What you need to do: From the data below, return only the lines from the one with "Click the Facebook share icon in sidebar" through the one with "Image resolution: width=611", exact and inclusive, with pictures left out.

━━━━

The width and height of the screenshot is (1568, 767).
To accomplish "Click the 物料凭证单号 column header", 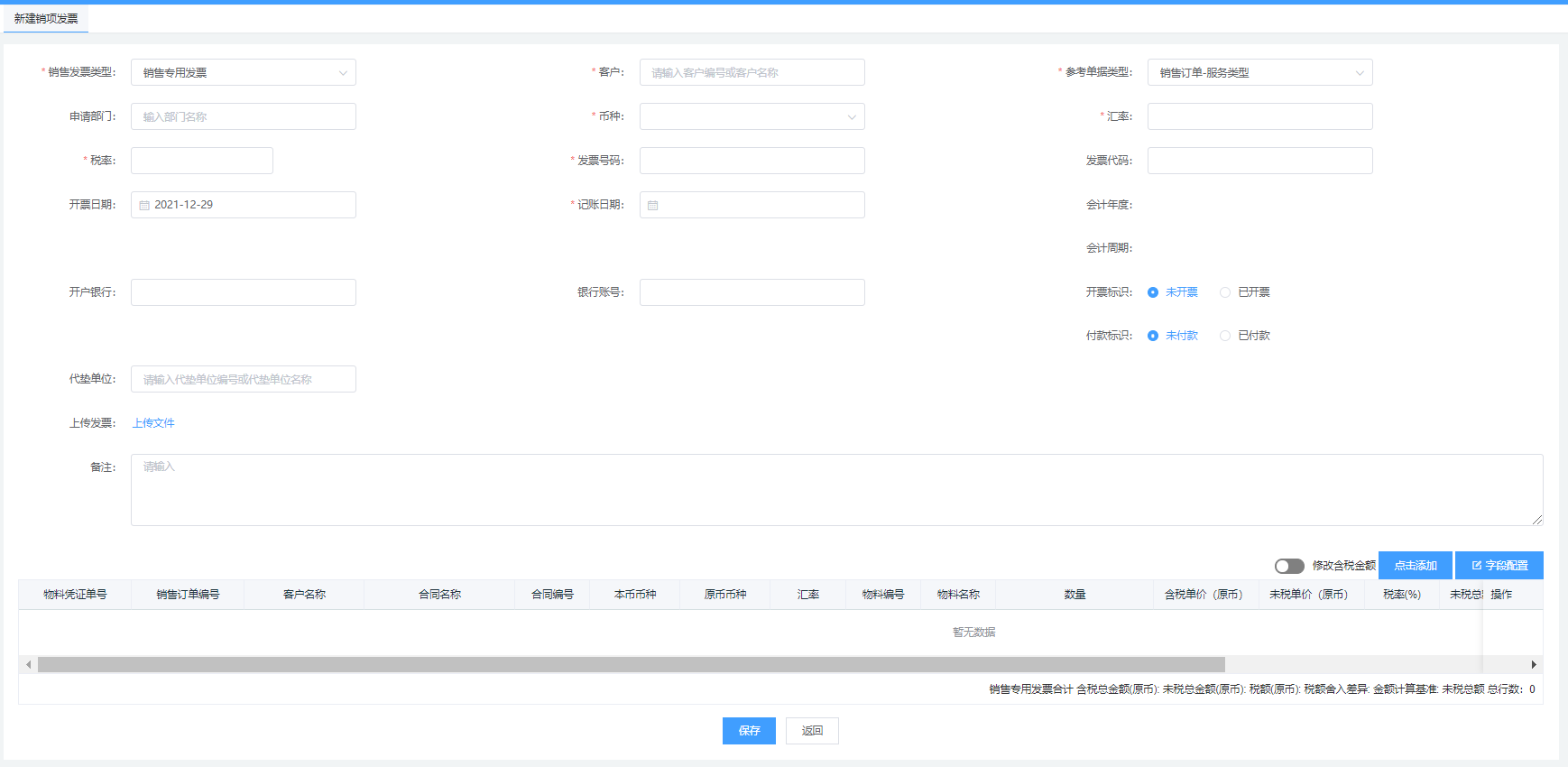I will 75,595.
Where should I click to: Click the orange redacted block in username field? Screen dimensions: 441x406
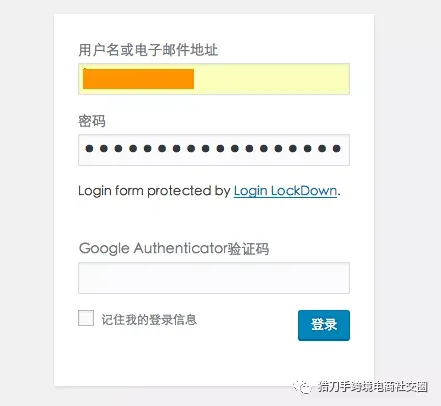pyautogui.click(x=138, y=79)
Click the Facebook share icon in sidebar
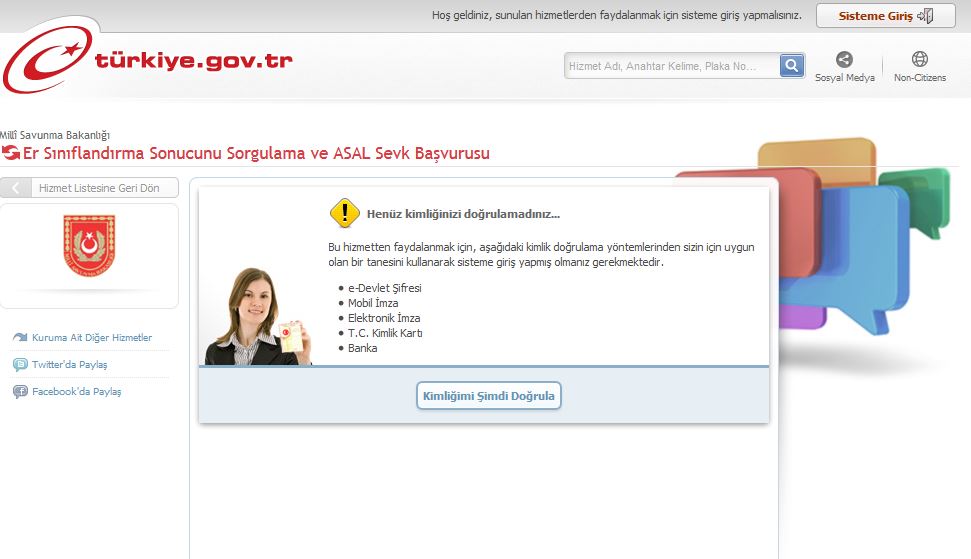The height and width of the screenshot is (559, 971). [x=20, y=392]
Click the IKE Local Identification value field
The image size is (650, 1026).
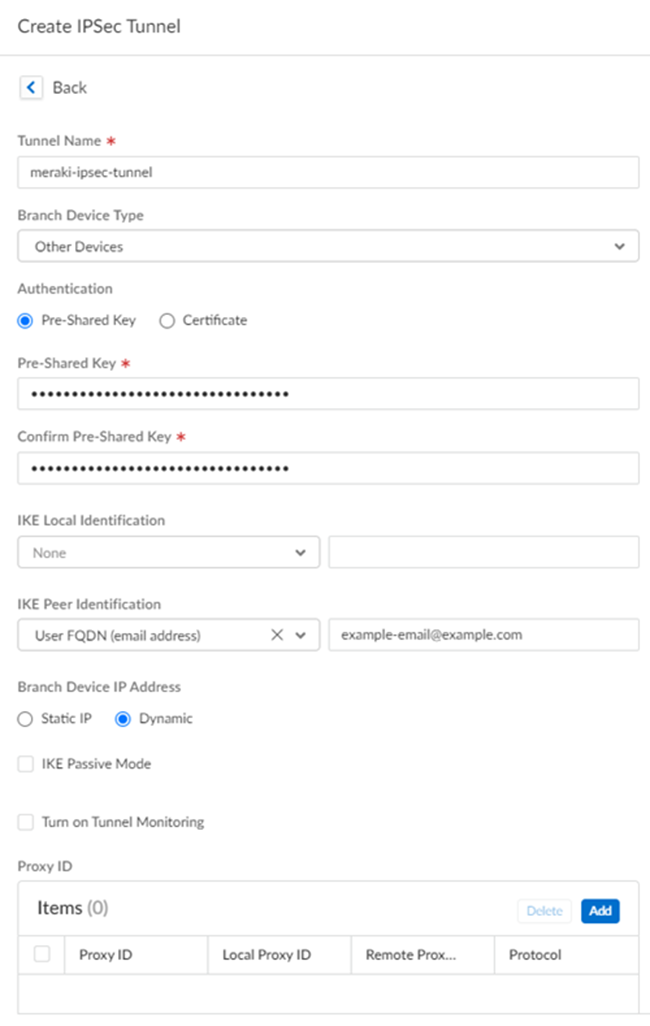point(483,552)
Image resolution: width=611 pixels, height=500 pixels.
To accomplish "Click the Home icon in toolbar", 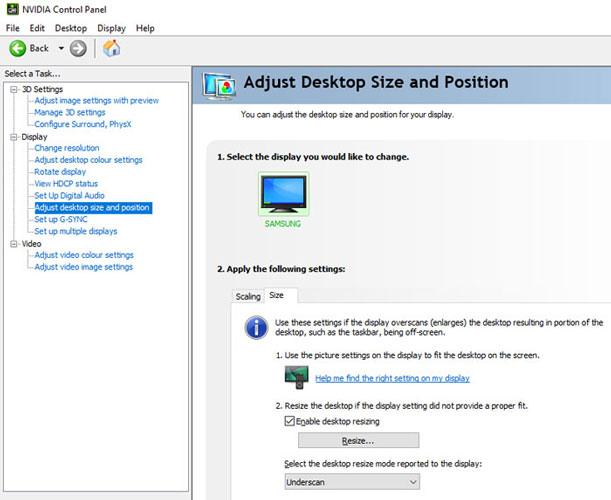I will click(x=112, y=48).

━━━━

Reply:
Click the Facebook share icon in sidebar
The height and width of the screenshot is (559, 971). [x=20, y=392]
Click the IKE Local Identification value field
The image size is (650, 1026).
point(483,552)
Image resolution: width=611 pixels, height=500 pixels.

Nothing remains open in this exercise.